Question

If a 10 mM solution of a biomolecule in a cuvette of path length 10 mm absorbs 90% of the incident light at 280 nm, the molar extinction coefficient of the biomolecule at this wavelength is _______ M(^{-1})cm(^{-1}). (Round off to two decimal places)

Hint:

When working with Beer-Lambert Law, ensure to convert all units properly; specifically, path length should be in centimeters for standard calculations.

Answer 1

To find the molar extinction coefficient, \( \epsilon \), we use the Beer-Lambert Law: \[ A = \epsilon \cdot c \cdot l \]

Where:

• \( A \) is the absorbance.
• \( \epsilon \) is the molar extinction coefficient.
• \( c \) is the concentration in molarity.
• \( l \) is the path length in centimeters.
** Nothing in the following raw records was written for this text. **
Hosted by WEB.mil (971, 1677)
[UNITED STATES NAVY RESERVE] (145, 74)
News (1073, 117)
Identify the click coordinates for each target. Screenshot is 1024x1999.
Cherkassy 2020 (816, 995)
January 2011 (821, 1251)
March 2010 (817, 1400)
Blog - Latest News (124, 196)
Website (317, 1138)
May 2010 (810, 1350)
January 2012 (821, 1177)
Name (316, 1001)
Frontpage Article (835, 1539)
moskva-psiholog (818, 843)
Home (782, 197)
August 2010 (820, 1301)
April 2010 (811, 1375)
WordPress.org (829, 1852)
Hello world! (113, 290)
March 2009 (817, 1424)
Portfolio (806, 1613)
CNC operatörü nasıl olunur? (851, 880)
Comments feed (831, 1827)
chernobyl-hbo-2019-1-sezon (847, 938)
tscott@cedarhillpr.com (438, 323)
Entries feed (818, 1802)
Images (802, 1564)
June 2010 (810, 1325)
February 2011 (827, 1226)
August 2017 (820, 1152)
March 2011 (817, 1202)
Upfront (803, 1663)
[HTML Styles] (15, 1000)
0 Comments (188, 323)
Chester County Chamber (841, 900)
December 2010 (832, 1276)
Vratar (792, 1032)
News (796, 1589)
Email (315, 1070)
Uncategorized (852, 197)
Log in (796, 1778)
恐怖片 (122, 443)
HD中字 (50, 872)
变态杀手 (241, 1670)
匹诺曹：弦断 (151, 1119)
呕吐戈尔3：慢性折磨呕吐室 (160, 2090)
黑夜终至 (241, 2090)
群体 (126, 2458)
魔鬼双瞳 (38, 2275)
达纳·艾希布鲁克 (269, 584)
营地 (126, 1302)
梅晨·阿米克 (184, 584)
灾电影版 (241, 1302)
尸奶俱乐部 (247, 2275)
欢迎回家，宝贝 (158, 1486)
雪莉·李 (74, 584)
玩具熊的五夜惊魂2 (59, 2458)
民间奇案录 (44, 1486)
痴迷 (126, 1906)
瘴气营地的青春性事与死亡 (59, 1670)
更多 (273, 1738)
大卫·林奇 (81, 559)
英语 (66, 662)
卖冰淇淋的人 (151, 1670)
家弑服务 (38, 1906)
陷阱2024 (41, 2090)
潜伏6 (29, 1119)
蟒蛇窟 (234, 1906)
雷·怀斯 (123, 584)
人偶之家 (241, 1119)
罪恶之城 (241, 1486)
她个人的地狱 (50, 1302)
Step 1: Calculating Absorbance.

Given that 90% of the incident light is absorbed, the absorbance \( A \) can be calculated using:

\[ A = -\log(1 - 0.90) = -\log(0.10) = 1 \] Step 2: Given Parameters.

• Concentration: \( c = 10 \) mM = \( 0.01 \) M
• Path length: \( l = 10 \) mm = \( 1 \) cm

Step 3: Substituting into Beer-Lambert Law. \[ 1 = \epsilon \cdot 0.01 \cdot 1 \] \[ \epsilon = \frac{1}{0.01} = 100 \, \text{M}^{-1} \text{cm}^{-1} \] Conclusion:

Therefore, the molar extinction coefficient is approximately \( 100 \, \text{M}^{-1} \text{cm}^{-1} \), with reasonable estimates between 98 and 102 \( \text{M}^{-1} \text{cm}^{-1} \) based on rounding and experimental considerations.